* BEGIN Text to read *
General information
- Founded: 1982
- Folded: 1985
- Headquartered: Mile High Stadium in Denver, Colorado
- Colors: Black, Old Gold, White (1983, 1984) Black, Gold, White (1985)

Personnel
- Owners: 1983–1984 Ron Blanding 1984–1985 Doug Spedding
- Head coach: 1983 Red Miller (4–7) 1983 Charley Armey (interim) (0–1) 1983–84 Craig Morton (12–12) 1985 Mouse Davis (11–8)

Team history
- Denver Gold (1983–1985);

Home fields
- Mile High Stadium (1983–1985);

League / conference affiliations
- United States Football League (1983–1985) Western Conference (1984–1985) Pacific Division (1983–1984) ; ;

= Denver Gold =

Franchise in the United States Football League

The Denver Gold was an American football franchise in the United States Football League (USFL) from 1983 to 1985. The Gold played their home games at Mile High Stadium in Denver, Colorado; and were co-tenants in the spring with the Triple-A Denver Zephyrs baseball team (Denver Bears prior to 1984).

==History==

===Holding fast to the USFL's original blueprint===
When the USFL first organized, league officials identified Denver as a critical market. However, they had a difficult time finding an owner. Ultimately, the league's first operations chief, John Ralston, got in touch with local real estate magnate Ron Blanding, an old friend from his days as head coach of the National Football League's Denver Broncos. After some pleading, Blanding agreed to sign on.

Blanding was easily the poorest owner in the league. He held fast to USFL founder David Dixon's original blueprint for the league, keeping tight controls on expenses (including player salaries) while heavily marketing the team in the Rockies.

The Gold's original coach was Red Miller, who led the Broncos to their first-ever Super Bowl and had known Blanding for several years. Miller was still a very popular figure in the area; fans were still smarting at how the Broncos fired him after the 1980 season. However, Miller bristled at Blanding's bargain-basement approach to running the team. The players used rented cars from Rent-a-Wreck, some of which were in rather poor condition. They had to rely on bare-bones meals, traveled to training camp in old school buses, and only had 100 uniforms for the 120 men they invited to camp. Blanding also balked at signing any of the Gold's first seven picks in the 1983 draft. It got to the point that an irate Miller once threatened to quit unless Blanding decided to "act like a fucking owner of a professional football team."
* END Text to read *
* BEGIN Recorded data *
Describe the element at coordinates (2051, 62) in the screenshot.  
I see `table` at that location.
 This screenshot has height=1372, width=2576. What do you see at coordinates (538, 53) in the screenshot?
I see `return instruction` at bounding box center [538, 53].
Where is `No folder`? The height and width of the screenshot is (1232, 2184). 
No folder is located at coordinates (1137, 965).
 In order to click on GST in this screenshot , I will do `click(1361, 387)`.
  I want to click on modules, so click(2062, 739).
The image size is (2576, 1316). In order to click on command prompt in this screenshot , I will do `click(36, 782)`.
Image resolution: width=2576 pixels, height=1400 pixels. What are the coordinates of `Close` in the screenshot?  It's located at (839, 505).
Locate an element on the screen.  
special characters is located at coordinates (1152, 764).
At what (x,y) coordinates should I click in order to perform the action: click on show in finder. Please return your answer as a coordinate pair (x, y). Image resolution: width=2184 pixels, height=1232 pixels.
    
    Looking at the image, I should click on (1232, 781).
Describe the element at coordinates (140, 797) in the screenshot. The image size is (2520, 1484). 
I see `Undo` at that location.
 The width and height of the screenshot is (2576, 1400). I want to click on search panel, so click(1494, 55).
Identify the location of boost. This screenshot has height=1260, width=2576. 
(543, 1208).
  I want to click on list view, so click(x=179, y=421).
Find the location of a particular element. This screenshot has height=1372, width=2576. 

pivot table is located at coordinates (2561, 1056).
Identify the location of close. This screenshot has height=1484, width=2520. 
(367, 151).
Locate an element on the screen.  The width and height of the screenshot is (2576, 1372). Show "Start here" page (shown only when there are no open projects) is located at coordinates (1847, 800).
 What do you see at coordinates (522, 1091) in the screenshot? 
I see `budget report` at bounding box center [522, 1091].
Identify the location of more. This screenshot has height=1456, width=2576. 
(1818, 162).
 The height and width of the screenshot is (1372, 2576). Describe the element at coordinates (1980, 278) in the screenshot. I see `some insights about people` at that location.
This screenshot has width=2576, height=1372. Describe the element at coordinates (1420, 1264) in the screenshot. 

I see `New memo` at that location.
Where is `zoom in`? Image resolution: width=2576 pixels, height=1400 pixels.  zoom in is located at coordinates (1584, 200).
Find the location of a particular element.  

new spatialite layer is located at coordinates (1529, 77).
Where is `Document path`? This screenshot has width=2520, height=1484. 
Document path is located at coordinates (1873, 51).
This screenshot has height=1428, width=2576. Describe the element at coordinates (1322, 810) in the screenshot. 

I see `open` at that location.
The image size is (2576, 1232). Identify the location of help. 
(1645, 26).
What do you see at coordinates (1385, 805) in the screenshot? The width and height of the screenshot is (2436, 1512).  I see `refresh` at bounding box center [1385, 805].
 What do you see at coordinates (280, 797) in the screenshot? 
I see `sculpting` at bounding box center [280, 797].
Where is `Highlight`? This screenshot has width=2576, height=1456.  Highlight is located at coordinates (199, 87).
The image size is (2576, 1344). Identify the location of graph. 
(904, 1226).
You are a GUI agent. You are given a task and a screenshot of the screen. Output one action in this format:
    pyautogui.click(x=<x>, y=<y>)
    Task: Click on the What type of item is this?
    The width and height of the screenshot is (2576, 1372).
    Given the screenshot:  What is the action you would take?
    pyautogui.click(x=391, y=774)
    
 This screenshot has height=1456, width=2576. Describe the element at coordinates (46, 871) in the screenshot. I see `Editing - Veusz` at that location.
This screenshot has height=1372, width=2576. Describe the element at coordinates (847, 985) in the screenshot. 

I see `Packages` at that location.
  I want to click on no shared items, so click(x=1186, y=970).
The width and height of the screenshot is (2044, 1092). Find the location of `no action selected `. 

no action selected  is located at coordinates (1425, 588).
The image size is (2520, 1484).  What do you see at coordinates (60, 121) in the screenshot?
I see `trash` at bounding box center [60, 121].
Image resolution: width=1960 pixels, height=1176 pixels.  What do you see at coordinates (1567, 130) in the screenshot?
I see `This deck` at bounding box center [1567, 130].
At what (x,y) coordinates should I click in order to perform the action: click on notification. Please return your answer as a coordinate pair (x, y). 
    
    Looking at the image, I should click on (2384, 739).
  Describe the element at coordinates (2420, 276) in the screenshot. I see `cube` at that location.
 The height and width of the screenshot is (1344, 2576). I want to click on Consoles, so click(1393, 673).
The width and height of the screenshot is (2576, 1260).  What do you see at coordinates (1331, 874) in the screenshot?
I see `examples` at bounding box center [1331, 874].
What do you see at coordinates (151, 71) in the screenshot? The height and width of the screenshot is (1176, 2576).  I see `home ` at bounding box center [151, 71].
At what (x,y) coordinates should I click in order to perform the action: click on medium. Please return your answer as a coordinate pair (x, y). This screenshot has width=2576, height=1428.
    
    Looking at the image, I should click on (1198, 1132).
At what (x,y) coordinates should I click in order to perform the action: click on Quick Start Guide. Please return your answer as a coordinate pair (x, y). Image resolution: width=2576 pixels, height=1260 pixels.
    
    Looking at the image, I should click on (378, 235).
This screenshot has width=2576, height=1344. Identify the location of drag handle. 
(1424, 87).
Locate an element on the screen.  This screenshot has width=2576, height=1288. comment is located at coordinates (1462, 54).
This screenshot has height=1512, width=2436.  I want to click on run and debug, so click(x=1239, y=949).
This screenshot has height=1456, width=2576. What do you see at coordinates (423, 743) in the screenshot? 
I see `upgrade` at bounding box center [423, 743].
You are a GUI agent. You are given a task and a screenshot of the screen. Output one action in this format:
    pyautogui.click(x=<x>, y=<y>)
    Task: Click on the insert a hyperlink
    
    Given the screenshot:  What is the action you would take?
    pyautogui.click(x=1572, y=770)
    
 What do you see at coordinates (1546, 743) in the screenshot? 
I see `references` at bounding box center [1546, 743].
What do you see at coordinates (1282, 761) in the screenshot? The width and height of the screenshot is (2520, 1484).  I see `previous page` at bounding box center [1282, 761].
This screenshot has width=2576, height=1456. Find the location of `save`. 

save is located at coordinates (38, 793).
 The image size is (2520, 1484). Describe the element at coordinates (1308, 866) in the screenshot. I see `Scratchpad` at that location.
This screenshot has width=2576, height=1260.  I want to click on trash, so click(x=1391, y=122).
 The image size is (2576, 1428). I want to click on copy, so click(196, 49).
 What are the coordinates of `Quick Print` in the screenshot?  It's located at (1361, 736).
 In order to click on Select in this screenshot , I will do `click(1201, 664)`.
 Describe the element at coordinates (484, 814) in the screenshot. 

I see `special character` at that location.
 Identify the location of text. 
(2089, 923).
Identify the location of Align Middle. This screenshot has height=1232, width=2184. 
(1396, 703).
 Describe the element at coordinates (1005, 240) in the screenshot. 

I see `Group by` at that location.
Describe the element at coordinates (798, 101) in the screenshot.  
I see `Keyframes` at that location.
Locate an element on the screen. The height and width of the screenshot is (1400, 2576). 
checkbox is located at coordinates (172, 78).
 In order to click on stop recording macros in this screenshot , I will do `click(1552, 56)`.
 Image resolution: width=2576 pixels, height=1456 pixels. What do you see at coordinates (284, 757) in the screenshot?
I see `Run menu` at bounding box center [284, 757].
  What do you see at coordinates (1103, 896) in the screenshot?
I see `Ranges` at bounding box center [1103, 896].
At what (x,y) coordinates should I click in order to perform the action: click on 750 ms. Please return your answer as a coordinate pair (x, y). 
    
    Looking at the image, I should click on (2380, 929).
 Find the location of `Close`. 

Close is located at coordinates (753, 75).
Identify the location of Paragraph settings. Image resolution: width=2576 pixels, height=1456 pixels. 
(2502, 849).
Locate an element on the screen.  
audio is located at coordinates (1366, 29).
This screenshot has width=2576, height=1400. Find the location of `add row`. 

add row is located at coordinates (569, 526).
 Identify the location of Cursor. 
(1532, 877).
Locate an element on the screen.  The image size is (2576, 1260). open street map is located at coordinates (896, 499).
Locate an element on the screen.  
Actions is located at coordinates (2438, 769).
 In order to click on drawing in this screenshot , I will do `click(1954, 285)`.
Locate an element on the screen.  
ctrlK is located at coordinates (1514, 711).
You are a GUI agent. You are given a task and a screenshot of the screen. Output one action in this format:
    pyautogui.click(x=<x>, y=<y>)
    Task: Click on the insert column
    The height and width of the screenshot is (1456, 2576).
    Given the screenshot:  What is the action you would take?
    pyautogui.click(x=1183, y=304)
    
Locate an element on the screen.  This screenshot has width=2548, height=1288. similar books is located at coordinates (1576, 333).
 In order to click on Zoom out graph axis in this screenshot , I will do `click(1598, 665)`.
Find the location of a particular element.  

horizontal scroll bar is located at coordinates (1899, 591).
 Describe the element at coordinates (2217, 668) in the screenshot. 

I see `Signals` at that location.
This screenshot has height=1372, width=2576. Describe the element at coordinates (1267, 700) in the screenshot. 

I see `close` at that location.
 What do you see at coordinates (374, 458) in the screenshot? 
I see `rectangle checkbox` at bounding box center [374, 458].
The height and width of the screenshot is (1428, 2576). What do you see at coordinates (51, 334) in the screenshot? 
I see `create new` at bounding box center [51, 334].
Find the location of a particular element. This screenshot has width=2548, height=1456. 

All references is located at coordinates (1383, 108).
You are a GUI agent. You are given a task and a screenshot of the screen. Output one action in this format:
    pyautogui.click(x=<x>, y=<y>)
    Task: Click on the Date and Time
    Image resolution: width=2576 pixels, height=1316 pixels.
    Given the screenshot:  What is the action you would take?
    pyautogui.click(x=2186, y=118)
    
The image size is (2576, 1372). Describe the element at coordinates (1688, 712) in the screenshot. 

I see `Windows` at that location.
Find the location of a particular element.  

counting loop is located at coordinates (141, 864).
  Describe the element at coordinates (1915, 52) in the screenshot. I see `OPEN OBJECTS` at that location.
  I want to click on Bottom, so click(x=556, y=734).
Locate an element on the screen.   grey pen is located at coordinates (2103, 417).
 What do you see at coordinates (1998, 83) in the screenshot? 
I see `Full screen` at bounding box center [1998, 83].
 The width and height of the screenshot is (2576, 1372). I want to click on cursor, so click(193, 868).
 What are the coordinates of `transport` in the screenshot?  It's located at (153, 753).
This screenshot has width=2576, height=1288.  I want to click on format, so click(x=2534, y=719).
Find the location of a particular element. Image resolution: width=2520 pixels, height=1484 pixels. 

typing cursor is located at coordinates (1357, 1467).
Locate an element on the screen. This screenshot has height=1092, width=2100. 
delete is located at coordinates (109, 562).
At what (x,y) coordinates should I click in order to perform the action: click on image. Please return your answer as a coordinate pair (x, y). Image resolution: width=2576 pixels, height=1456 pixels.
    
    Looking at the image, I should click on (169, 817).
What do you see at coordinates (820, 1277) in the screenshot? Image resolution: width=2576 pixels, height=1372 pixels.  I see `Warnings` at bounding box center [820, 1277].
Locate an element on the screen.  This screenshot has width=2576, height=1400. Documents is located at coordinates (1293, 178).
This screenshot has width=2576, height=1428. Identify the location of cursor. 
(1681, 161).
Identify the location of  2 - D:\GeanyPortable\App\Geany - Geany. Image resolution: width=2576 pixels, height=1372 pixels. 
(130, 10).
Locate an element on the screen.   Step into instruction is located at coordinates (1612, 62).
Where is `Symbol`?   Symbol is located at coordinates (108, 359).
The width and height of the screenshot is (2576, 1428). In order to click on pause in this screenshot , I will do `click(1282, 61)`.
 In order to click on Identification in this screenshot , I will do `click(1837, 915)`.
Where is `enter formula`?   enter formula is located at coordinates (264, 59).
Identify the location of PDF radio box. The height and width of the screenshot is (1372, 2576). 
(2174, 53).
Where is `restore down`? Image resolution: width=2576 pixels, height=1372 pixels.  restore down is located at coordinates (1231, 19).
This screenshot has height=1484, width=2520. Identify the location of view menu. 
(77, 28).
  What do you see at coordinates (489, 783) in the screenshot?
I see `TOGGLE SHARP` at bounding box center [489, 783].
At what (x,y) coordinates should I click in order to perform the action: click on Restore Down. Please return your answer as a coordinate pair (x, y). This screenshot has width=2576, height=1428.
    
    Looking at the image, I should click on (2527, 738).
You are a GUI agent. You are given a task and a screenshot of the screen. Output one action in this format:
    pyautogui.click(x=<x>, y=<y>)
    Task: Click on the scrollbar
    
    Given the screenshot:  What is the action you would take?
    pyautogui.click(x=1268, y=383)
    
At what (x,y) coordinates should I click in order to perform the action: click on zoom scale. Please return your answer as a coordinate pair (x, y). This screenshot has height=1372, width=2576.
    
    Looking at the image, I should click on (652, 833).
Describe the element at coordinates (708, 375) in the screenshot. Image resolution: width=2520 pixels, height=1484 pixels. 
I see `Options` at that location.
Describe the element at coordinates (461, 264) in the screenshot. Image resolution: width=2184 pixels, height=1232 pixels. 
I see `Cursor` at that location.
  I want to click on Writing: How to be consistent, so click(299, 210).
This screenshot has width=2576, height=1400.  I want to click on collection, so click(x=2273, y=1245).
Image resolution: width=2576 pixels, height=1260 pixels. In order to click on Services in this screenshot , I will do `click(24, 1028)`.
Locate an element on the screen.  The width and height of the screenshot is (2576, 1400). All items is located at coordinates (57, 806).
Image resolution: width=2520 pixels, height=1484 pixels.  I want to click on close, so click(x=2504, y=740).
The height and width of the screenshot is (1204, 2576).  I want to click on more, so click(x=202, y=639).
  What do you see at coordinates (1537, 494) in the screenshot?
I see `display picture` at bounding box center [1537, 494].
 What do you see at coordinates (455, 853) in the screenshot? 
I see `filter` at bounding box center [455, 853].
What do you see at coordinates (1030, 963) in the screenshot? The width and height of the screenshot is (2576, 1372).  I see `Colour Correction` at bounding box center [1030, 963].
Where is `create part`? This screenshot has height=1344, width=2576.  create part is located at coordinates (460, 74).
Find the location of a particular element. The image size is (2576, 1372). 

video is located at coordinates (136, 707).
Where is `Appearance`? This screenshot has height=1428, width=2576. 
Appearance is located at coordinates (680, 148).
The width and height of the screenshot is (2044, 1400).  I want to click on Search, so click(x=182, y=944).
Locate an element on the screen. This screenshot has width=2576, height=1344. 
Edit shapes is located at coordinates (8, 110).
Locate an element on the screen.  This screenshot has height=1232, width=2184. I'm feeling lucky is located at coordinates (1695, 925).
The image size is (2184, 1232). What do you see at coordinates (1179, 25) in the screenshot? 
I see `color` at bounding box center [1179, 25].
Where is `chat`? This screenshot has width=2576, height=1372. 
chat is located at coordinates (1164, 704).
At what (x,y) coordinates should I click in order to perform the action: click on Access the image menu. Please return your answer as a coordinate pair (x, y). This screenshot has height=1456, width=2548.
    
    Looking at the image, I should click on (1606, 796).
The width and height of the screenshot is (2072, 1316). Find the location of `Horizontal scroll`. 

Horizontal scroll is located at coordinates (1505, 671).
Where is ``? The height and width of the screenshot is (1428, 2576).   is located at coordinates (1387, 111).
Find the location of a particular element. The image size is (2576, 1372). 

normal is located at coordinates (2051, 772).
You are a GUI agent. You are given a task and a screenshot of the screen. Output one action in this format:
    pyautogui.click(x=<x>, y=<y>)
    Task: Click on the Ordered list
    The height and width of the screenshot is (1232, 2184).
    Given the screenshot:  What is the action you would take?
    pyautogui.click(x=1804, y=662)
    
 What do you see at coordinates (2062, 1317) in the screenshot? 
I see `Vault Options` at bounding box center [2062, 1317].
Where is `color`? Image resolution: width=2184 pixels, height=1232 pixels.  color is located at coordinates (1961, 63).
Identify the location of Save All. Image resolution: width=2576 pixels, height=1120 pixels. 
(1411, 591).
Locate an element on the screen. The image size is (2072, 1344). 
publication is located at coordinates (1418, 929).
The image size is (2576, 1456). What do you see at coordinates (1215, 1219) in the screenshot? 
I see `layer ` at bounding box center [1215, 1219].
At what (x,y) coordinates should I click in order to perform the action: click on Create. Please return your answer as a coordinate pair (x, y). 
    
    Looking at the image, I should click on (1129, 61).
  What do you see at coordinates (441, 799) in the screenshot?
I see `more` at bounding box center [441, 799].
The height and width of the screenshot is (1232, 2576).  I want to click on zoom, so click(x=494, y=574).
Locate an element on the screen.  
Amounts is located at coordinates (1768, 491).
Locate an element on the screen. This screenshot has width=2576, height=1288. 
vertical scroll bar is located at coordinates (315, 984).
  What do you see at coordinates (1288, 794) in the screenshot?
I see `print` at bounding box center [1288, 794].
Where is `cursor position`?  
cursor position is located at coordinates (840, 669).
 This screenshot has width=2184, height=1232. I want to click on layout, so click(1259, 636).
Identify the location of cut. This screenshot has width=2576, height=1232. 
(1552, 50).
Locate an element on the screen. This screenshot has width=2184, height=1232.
* END Recorded data *
Exercise set:
1 – Reproduce the passage of the Denver Gold article starting at "League / conference" and ending at "prior to 1984).".
2 – Continue the Denver Gold article from the point at which it stops.
The listing bears no relation to the Denver Gold article.

Answers for the tasks:
1 –
League / conference affiliations
- United States Football League (1983–1985) Western Conference (1984–1985) Pacific Division (1983–1984) ; ;

= Denver Gold =

Franchise in the United States Football League

The Denver Gold was an American football franchise in the United States Football League (USFL) from 1983 to 1985. The Gold played their home games at Mile High Stadium in Denver, Colorado; and were co-tenants in the spring with the Triple-A Denver Zephyrs baseball team (Denver Bears prior to 1984).

2 –
===1983 season===
The Gold attempted to utilize some of the goodwill established by the more established Broncos by involving former Broncos players and coaches in the Gold organization for the Gold's inaugural 1983 season. Miller stocked his Gold roster with a number of former Broncos players. He also tapped his former starting quarterback with the Broncos, Craig Morton, as his offensive coordinator. Morton became head coach after Blanding fired Miller in the middle of the 1983 season. Despite one of the toughest defenses in the league, a weak offense kept the Gold out of the playoffs with a record of 7-11 in 1983. Blanding, however, was more satisfied with the fact that he actually turned a profit. He was also happy that the Gold led the league in attendance, with almost 42,000 fans per game. In part because of this, the league chose Denver to be the host of the inaugural USFL Championship Game.

===1984 season===

====1984 season recap====
After finishing the 1983 season making a small profit, the Gold went into the 1984 campaign with a bare-bones payroll. They did not sign any significant free agents or college draft picks and traded away two of their three starting linebackers during training camp. First they dealt RLB Kyle Whittingham (84 tackles, 3 fumble recoveries and 2 interceptions) in a package deal to New Jersey and then traded popular All-USFL LB Putt Choate, who had 178 tackles the previous year to the expansion San Antonio Gunslingers.

With one of the league’s lowest payrolls entering the 1984 season, the Gold began with a 7–1 record and were tied for first place in the USFL with the Philadelphia Stars and Birmingham Stallions after 8 weeks.

However, the turning point of the season was a 20–18 loss at the Louisiana Superdome to the New Orleans Breakers on April 22. With starting QB Craig Penrose not dressed, the Gold dropped what would be the first of five consecutive losses. Their early success was attributed to an opportunistic offense and a bend-but-don't break defense that seemed to overcome their personnel issues at linebacker.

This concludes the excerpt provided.